- _Assignment_
In the entries that follow, find the line containing "1159x401 pixels."; from there, copy every line exactly through the line containing "Select Browse to".

Saved entries:
■ ■ ■ ■
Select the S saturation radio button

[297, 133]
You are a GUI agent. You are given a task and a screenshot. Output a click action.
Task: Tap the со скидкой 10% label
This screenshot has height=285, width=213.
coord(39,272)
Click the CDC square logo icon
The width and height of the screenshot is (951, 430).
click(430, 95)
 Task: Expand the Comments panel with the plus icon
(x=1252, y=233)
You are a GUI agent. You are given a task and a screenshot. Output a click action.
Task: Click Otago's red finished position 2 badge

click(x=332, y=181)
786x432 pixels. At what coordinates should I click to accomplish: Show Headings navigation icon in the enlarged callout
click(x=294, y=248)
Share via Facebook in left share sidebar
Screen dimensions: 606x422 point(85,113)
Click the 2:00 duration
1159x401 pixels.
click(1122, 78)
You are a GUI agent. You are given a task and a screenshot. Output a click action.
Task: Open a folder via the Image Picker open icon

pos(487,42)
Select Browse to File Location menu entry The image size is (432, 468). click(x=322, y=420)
■ ■ ■ ■
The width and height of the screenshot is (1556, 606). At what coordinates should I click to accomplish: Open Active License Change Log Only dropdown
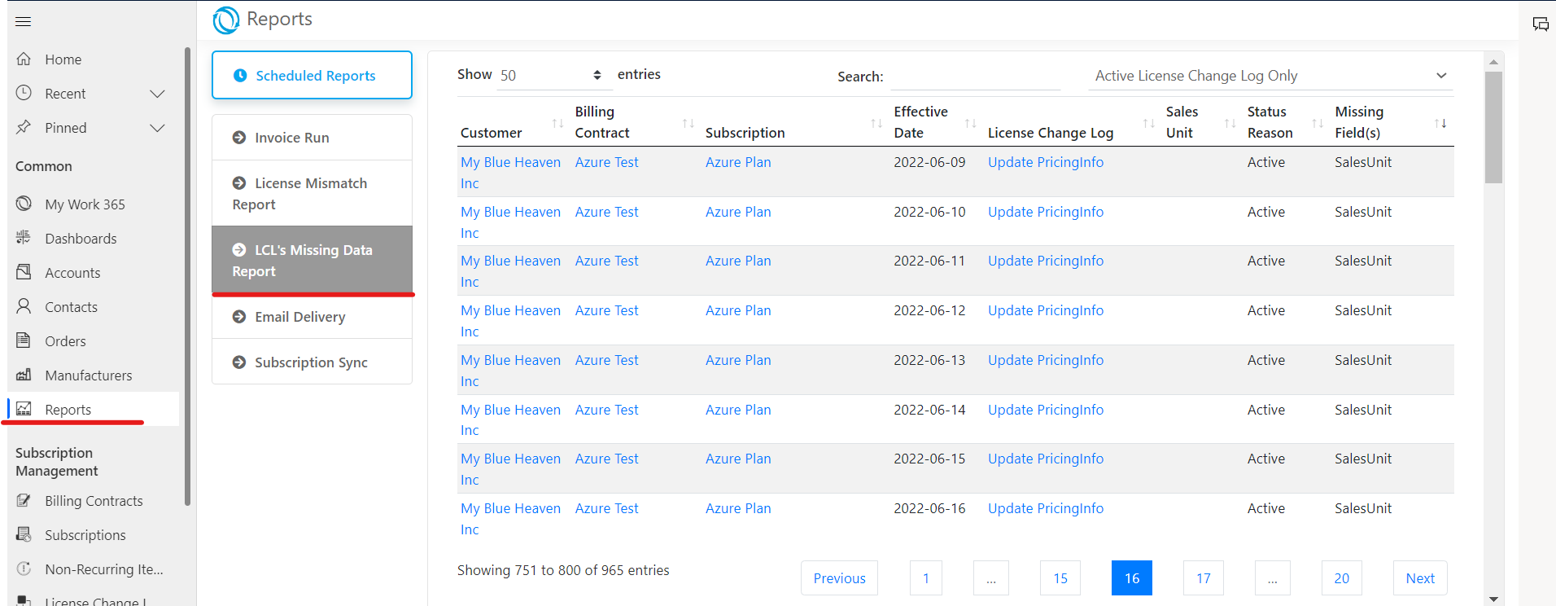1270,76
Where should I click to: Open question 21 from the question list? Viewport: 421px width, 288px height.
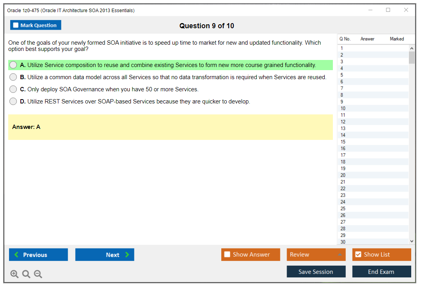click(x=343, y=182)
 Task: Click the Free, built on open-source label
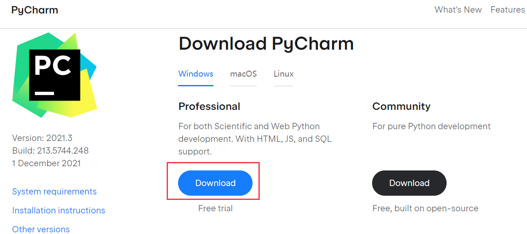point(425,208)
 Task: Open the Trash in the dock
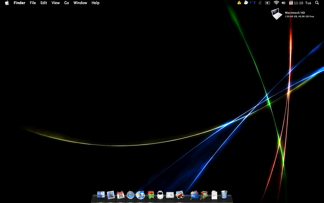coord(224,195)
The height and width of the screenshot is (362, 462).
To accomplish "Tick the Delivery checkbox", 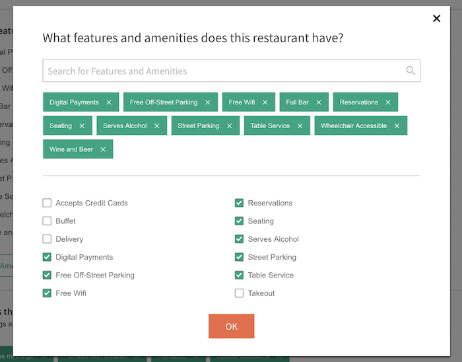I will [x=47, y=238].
■ ■ ■ ■
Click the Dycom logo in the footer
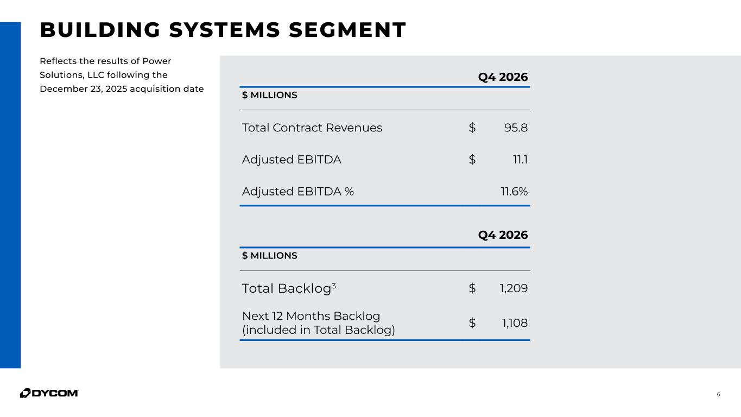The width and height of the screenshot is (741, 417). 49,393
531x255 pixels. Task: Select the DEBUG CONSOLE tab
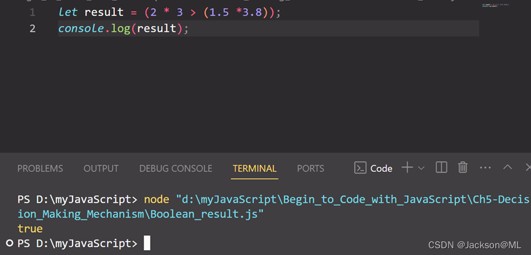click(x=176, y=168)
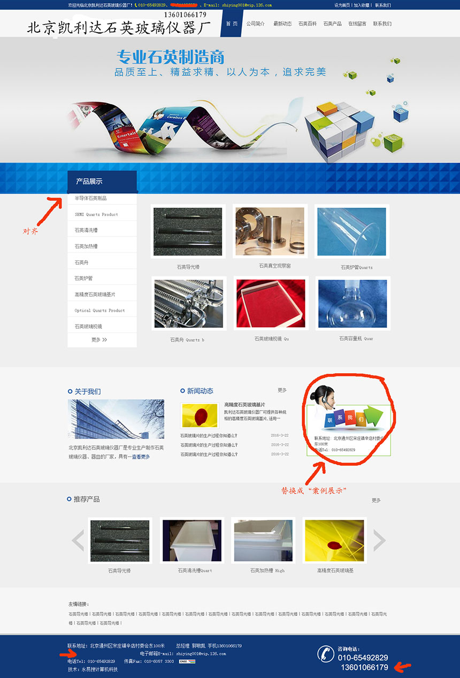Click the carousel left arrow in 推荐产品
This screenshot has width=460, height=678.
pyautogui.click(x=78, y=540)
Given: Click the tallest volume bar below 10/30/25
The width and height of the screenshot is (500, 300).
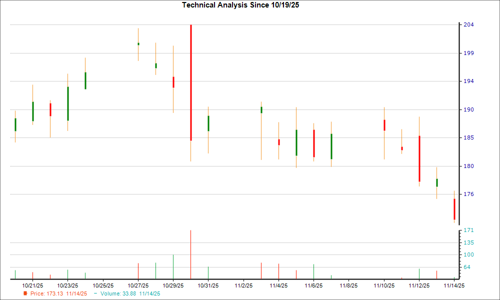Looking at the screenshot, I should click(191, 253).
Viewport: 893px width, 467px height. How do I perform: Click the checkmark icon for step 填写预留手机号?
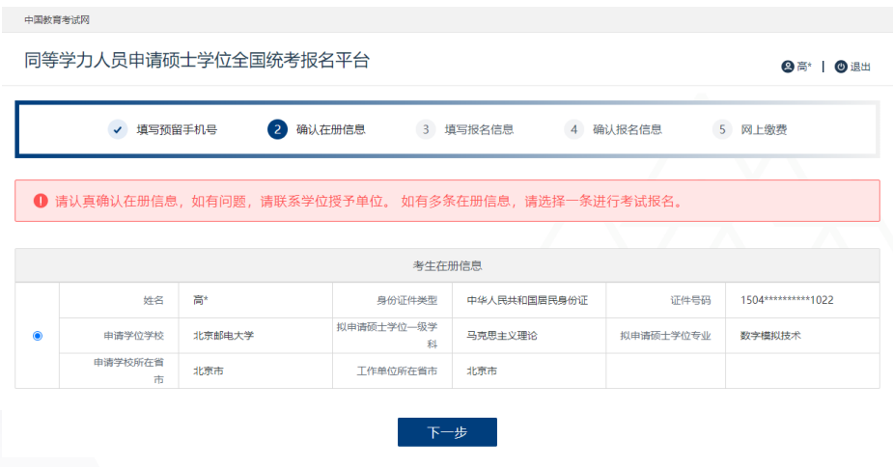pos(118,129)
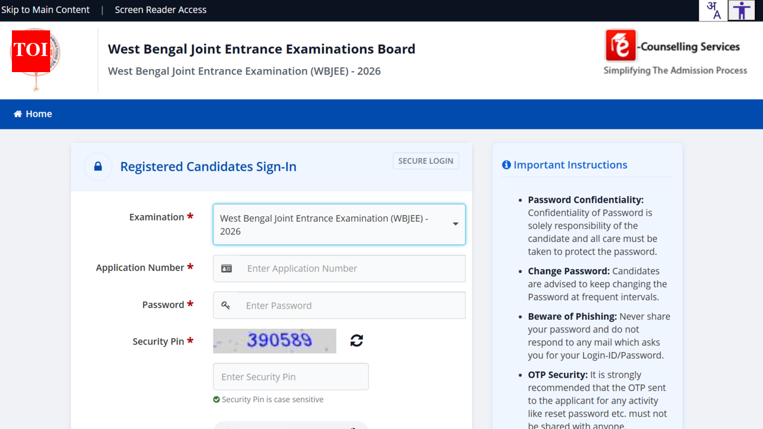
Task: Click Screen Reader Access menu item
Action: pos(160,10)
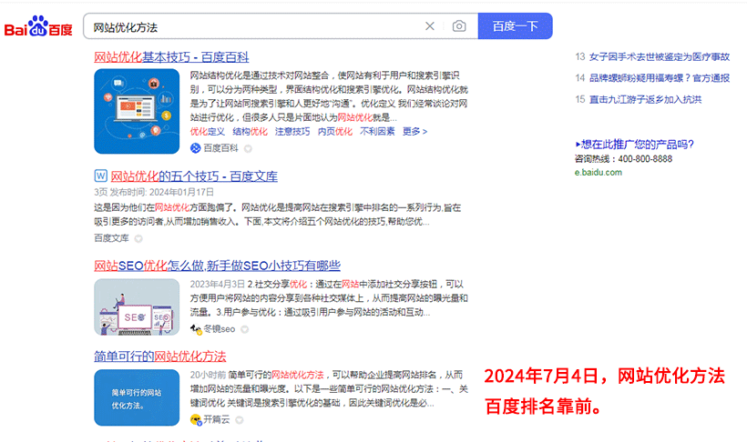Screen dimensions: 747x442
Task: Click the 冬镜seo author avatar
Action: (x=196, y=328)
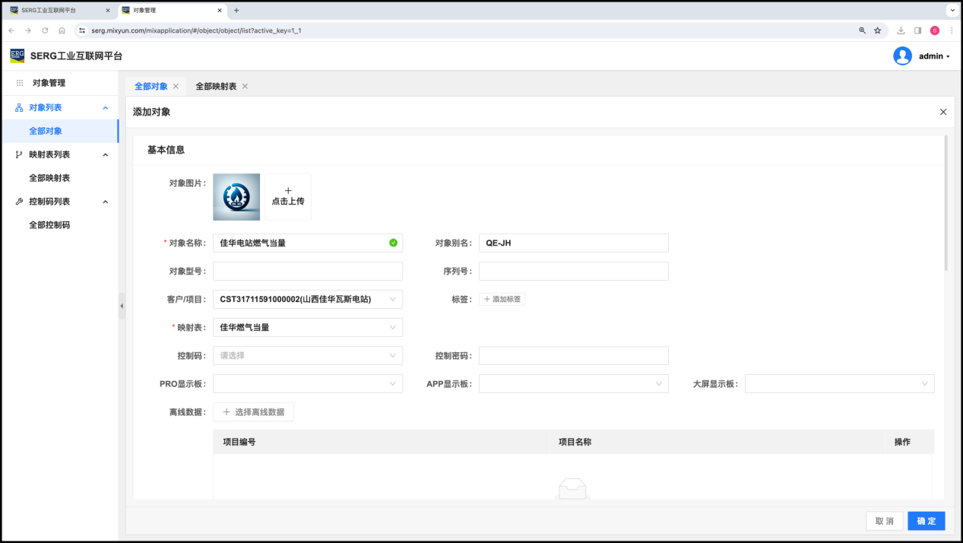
■ ■ ■ ■
- _Task answer_
1159x401 pixels.
click(1122, 78)
You are a GUI agent. You are given a task and a screenshot. Output a click action.
Task: Open a folder via the Image Picker open icon

pos(487,42)
Select Browse to File Location menu entry The image size is (432, 468). click(x=322, y=420)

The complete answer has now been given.